### Dataset records
++++++

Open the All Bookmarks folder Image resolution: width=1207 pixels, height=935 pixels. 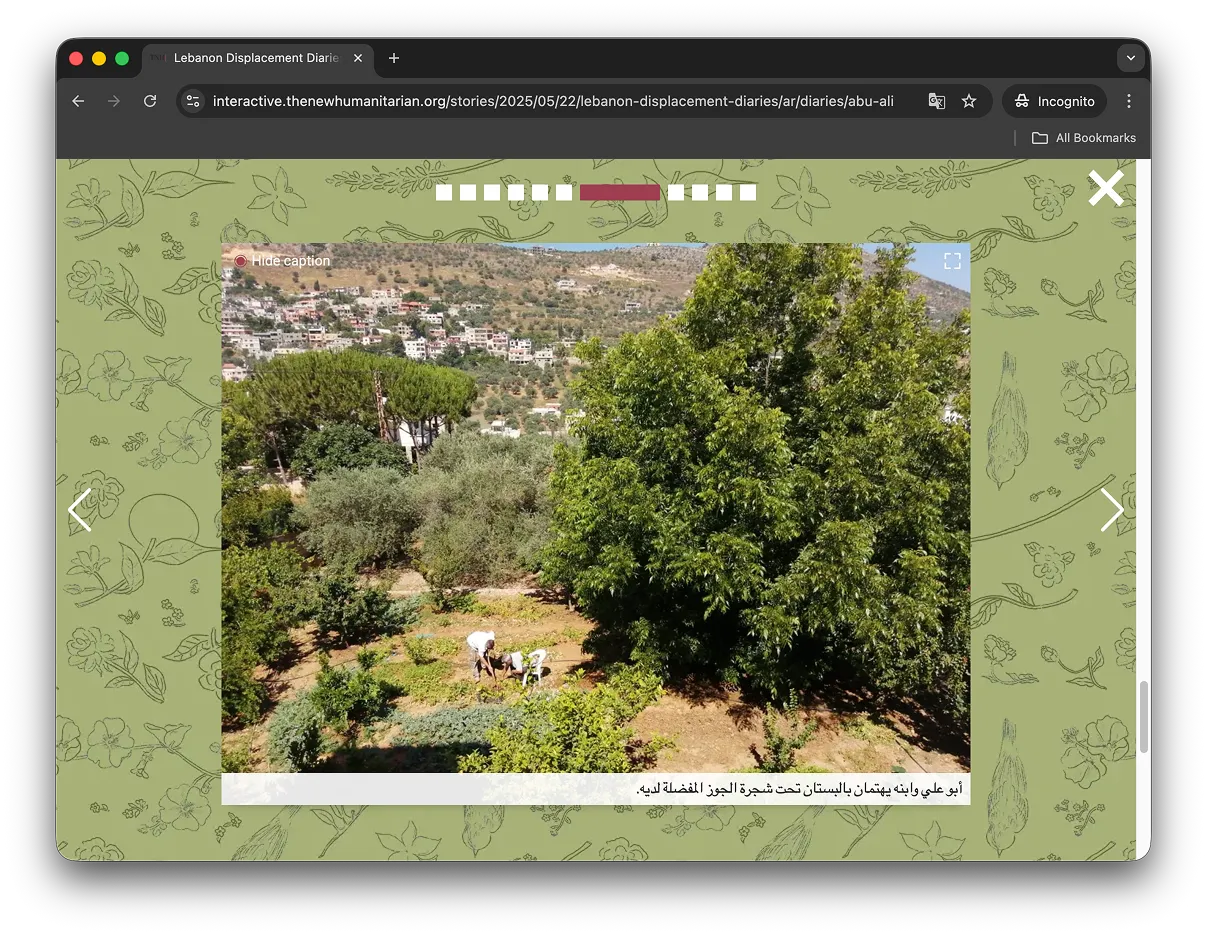(x=1084, y=138)
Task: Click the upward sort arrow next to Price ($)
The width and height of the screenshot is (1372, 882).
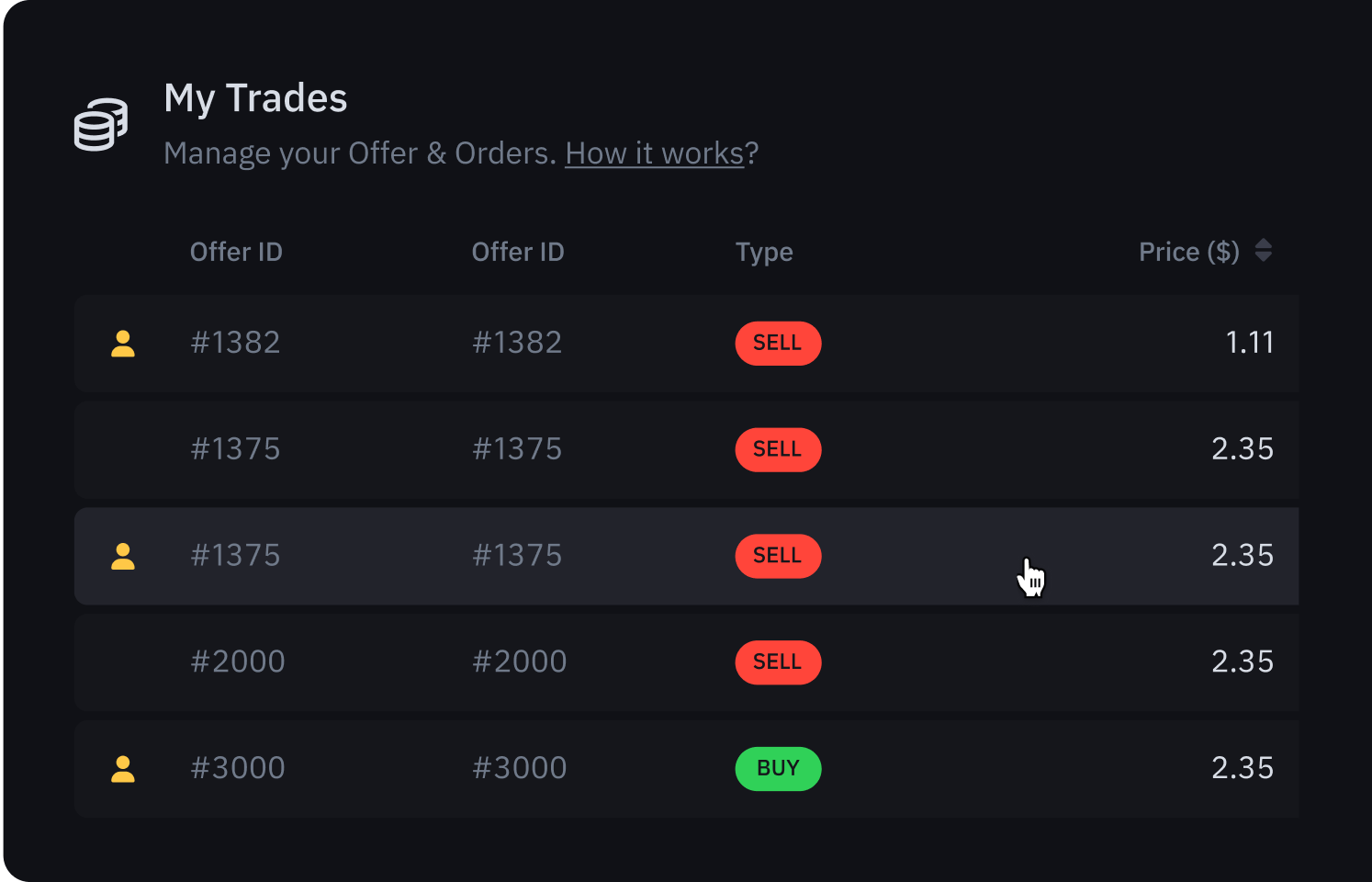Action: pyautogui.click(x=1264, y=243)
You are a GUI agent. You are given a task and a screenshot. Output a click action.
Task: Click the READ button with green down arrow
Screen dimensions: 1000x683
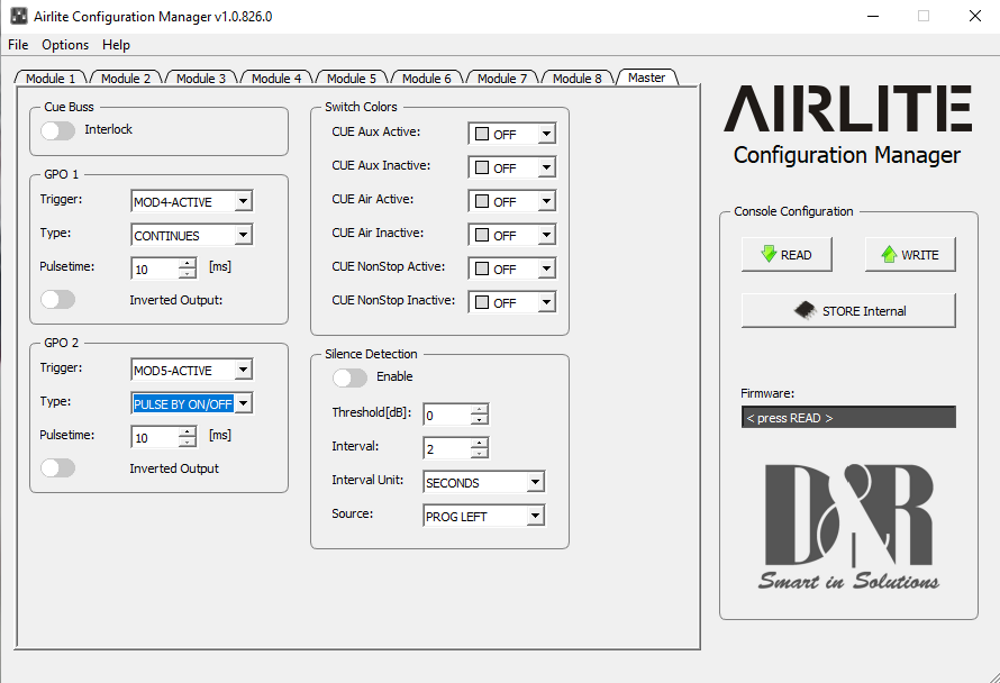pos(786,255)
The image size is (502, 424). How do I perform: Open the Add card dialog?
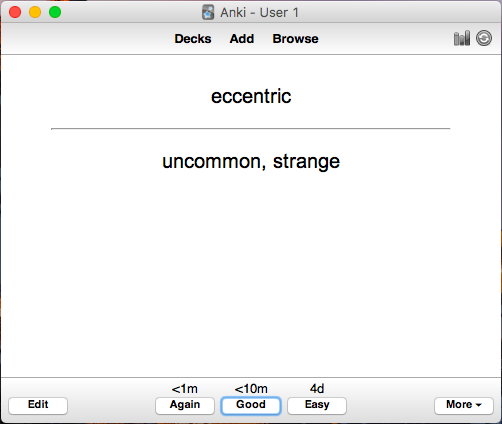point(242,39)
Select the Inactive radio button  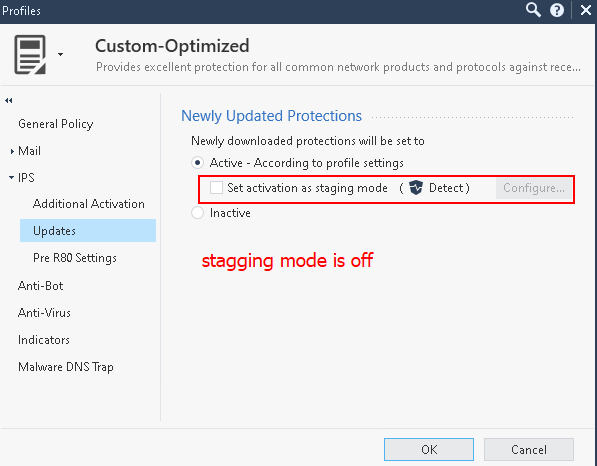tap(197, 213)
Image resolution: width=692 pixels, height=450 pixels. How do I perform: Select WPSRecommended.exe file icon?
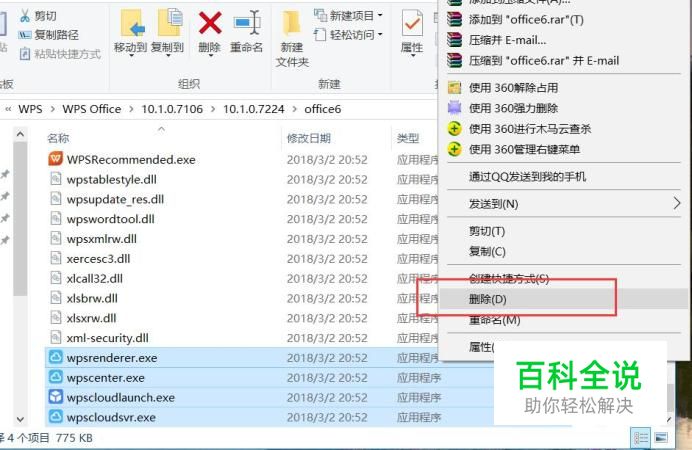pos(55,159)
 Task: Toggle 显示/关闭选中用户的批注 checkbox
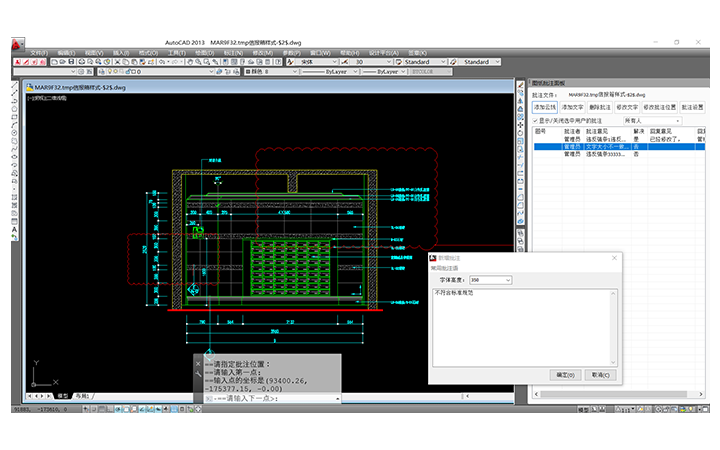tap(535, 120)
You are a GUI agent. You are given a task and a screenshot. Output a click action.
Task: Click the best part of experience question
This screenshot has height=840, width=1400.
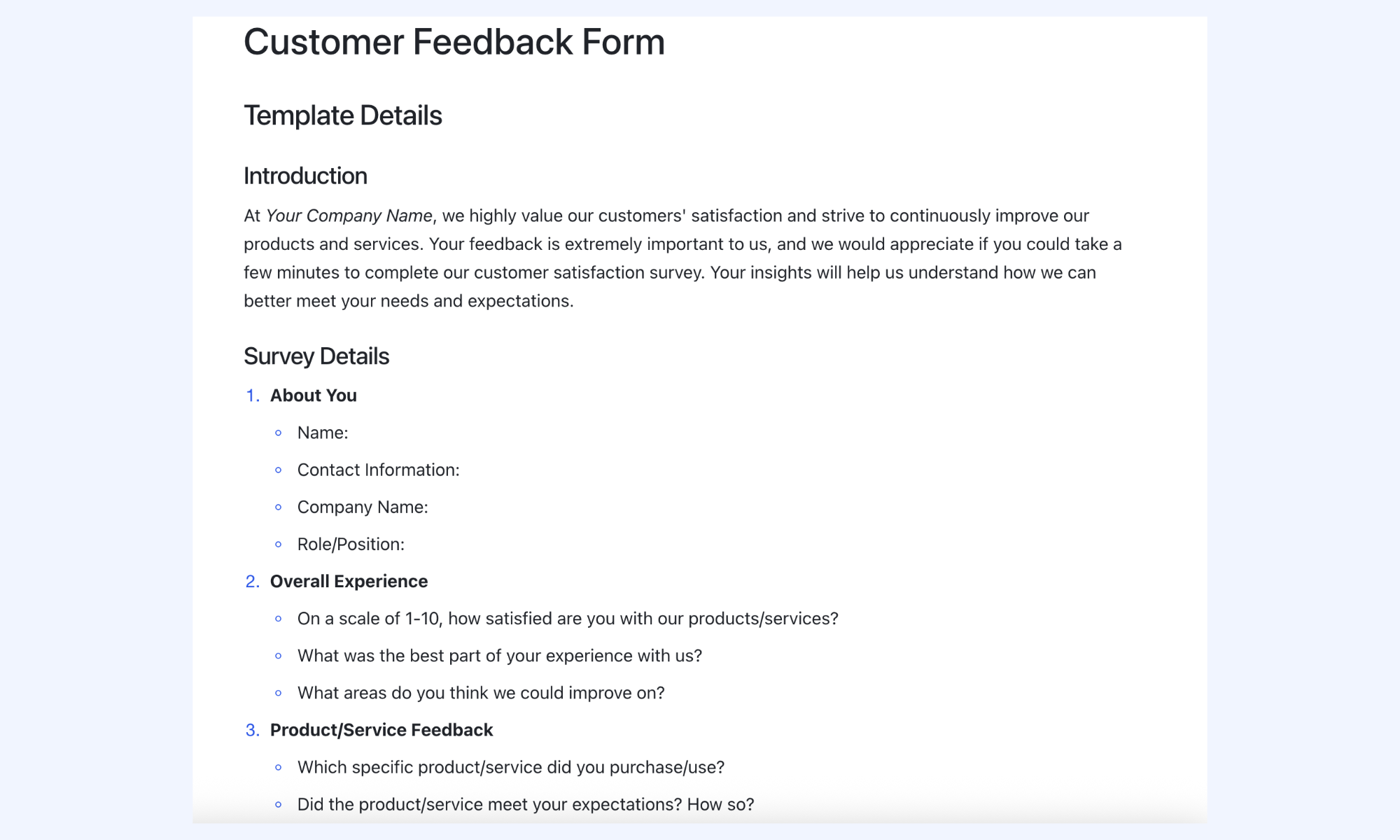click(500, 656)
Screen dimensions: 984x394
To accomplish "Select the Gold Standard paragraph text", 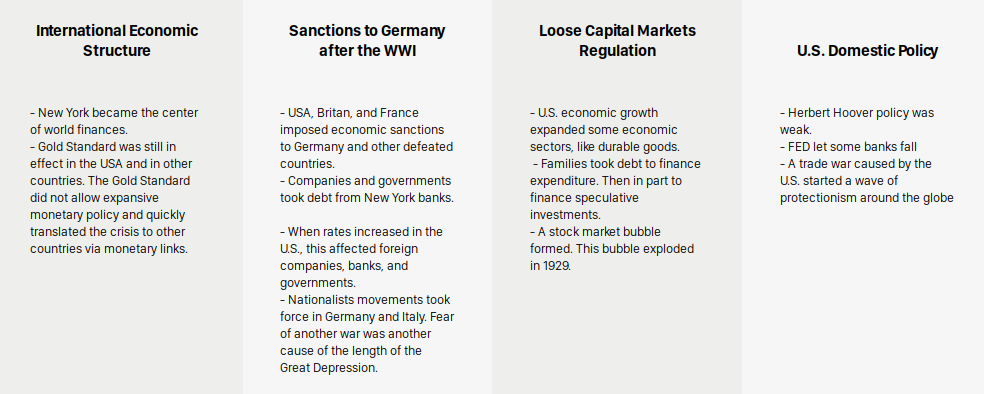I will coord(111,198).
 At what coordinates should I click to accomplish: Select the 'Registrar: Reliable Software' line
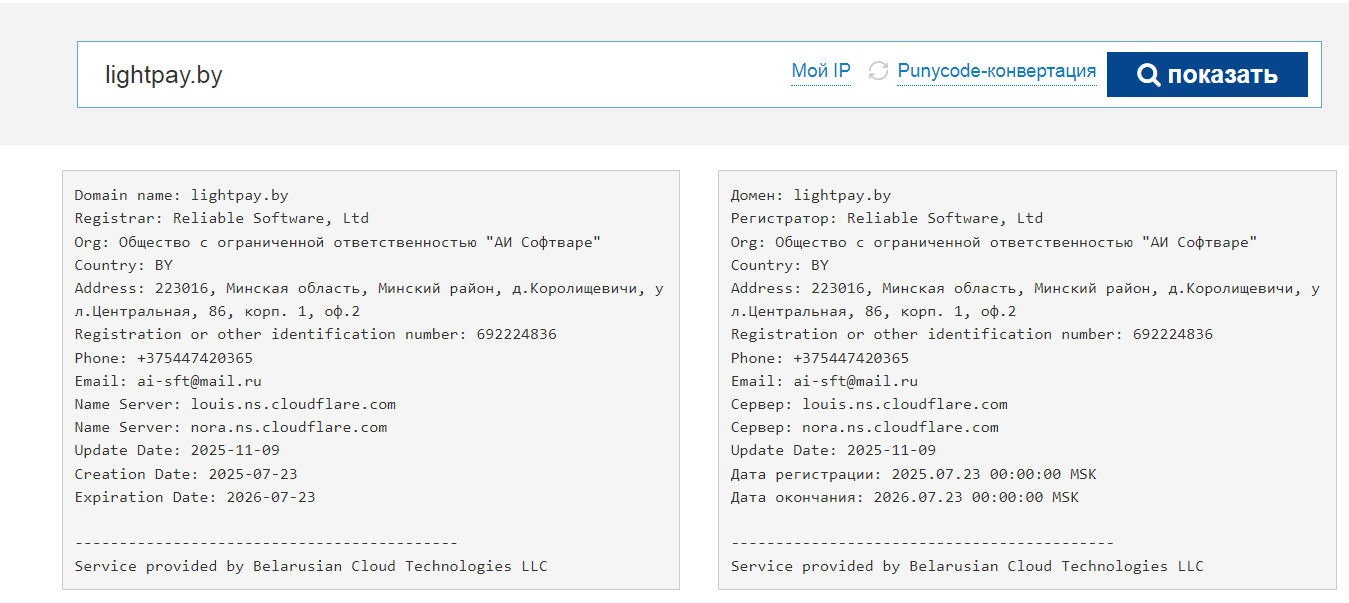click(x=221, y=218)
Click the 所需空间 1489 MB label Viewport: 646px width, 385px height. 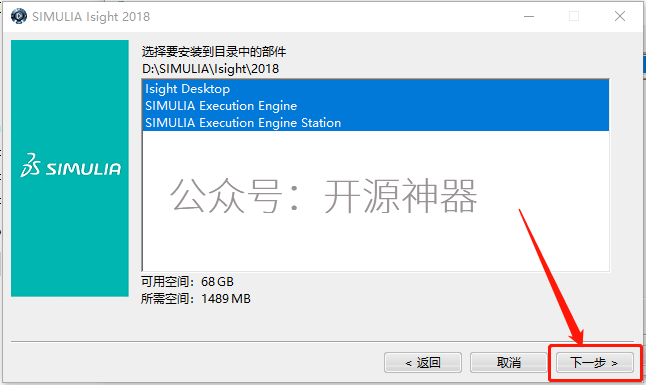coord(196,298)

++++++

### Work to complete
Go through the listing above and return each line where the word "arrow" occurs.

### Problem solution
Task: Click the upward sort arrow next to Price ($)
Task: Click the READ button with green down arrow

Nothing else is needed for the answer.